6. Het dichtmetselen van de tribune in 1914 |
Het einde van de renbaan
De paardensport werd een geduchte slag toegebracht, toen minister Abraham Kuyper in 1912 zijn Wet op de Totalisator door de Kamer kreeg. Het wedden op paardenraces, een zeer belangrijke bron van inkomsten voor de organisatoren, werd verboden en voor een groot deel van het publiek werden de races daardoor minder aantrekkelijk en men bleef voortaan weg. Cruysbergen was niet meer rendabel te exploiteren en werd al snel gesloten.
Toen kort daarop de Eerste Wereldoorlog uitbrak, kocht het Ministerie van Oorlog het terrein en liet het ombouwen tot Remonte Depot voor de vesting artillerie.
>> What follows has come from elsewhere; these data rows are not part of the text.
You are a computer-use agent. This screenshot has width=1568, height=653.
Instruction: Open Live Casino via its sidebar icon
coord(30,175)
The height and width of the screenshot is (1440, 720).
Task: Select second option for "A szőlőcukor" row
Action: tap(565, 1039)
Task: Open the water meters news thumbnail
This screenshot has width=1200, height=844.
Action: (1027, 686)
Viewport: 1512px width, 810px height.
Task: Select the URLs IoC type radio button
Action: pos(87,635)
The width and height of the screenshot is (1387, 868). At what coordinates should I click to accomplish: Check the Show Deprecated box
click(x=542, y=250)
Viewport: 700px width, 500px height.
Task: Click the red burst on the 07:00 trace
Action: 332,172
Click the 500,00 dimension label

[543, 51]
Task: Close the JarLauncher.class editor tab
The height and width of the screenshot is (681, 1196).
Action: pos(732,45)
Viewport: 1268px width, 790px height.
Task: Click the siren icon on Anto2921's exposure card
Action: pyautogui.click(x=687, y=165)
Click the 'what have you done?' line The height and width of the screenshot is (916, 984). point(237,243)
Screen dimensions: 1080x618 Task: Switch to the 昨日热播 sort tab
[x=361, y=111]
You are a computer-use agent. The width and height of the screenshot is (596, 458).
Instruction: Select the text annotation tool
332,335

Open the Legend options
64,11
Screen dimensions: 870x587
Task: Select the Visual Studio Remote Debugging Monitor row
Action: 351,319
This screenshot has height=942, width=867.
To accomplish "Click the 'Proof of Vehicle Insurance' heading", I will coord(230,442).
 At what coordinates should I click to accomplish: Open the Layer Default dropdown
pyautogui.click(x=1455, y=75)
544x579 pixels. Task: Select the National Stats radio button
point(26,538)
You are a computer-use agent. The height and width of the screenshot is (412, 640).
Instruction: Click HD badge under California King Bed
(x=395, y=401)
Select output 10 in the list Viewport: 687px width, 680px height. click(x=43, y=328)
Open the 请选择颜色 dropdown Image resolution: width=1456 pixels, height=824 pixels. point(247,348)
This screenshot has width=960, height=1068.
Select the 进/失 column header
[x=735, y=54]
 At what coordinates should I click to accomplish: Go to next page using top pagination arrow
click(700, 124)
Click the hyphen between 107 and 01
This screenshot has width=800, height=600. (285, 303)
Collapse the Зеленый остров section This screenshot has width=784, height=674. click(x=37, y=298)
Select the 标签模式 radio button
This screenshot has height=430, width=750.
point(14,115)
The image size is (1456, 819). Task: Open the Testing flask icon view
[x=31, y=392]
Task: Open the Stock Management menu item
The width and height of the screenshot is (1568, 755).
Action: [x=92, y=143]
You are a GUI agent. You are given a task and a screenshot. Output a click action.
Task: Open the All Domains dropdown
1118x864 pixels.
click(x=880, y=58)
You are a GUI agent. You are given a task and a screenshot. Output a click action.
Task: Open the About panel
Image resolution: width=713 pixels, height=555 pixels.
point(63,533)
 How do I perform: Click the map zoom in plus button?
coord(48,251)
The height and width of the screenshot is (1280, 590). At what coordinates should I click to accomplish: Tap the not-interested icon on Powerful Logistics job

Het leger ging er paarden trainen om veldgeschut te trekken.
Om zoveel mogelijk paarden te kunnen onderbrengen metselden soldaten de tribune dicht en maakten er stallen van. De al aanwezige stalruimte was voor dit doel ontoereikend. (afb. 6)
7. De starttoren. Ook een ontwerp van C.J. Kruisweg |
In 1920 hief het Ministerie het Depot op en gaf het jaar daarop de grond in eeuwigdurende erfpacht uit aan de heer J.F. Spliethoff. Deze had echter niet alles nodig en verhuurde de laaggelegen weilanden tegen erfpachtprijs aan boeren. Zelf ging hij in het jockeyverblijf wonen, dat tot woonhuis werd omgebouwd. Ook de grote tribune was meer tot last dan gemak en de bovenbouw verkocht hij. Op het terrein van Van Oeveren bij de Nieuwstraat ging deze een nieuw leven leiden als opslagloods. In 1999 zijn de schamele resten hiervan gesloopt om de Burgemeester Banisstraat te kunnen aanleggen. De betonnen voet van de tribune en de gietijzeren starttoren bleven op Cruysbergen staan. Het torentje diende nog jaren lang als exclusief theekoepeltje. (afb. 7)
Kort na het begin van de Tweede Wereldoorlog vorderde de bezetter de stallen van de renbaan om daar hun paarden in te stallen. Dat was maar van korte duur, want al na acht maanden vertrokken zij weer met bestemming Noord-Afrika. Spliethoff, beducht voor een nieuwe inkwartiering waarbij misschien ook zijn huis gevorderd zou worden, verkocht de stallen aan Wiegmans, die er graag wilde wonen.
Tot 1956 bleef het rustig. Toen kreeg Defensie behoefte aan het weiland, om er een opslagplaats aan te leggen. De eeuwigdurende erfpacht bleek van tijdelijke aard en de boeren moesten andere weidegrond zoeken. Het terrein werd bouwrijp gemaakt en er verrezen stenen loodsen, omgeven door een manshoog hek met waarschuwingsborden. Het gietijzeren starttorentje bleef staan, tot het in 1972 zodanig weggeroest was dat slopen onvermijdelijk was.
Het karakteristieke torentje op het woonhuis was al in 1935 weggebroken wegens lekkages. Jammer, want het huis heeft daarmee veel van haar allure verloren. Omdat het terrein particulier gebied is, is ook van deze renbaan weinig tot niets meer voor het publiek terug te vinden.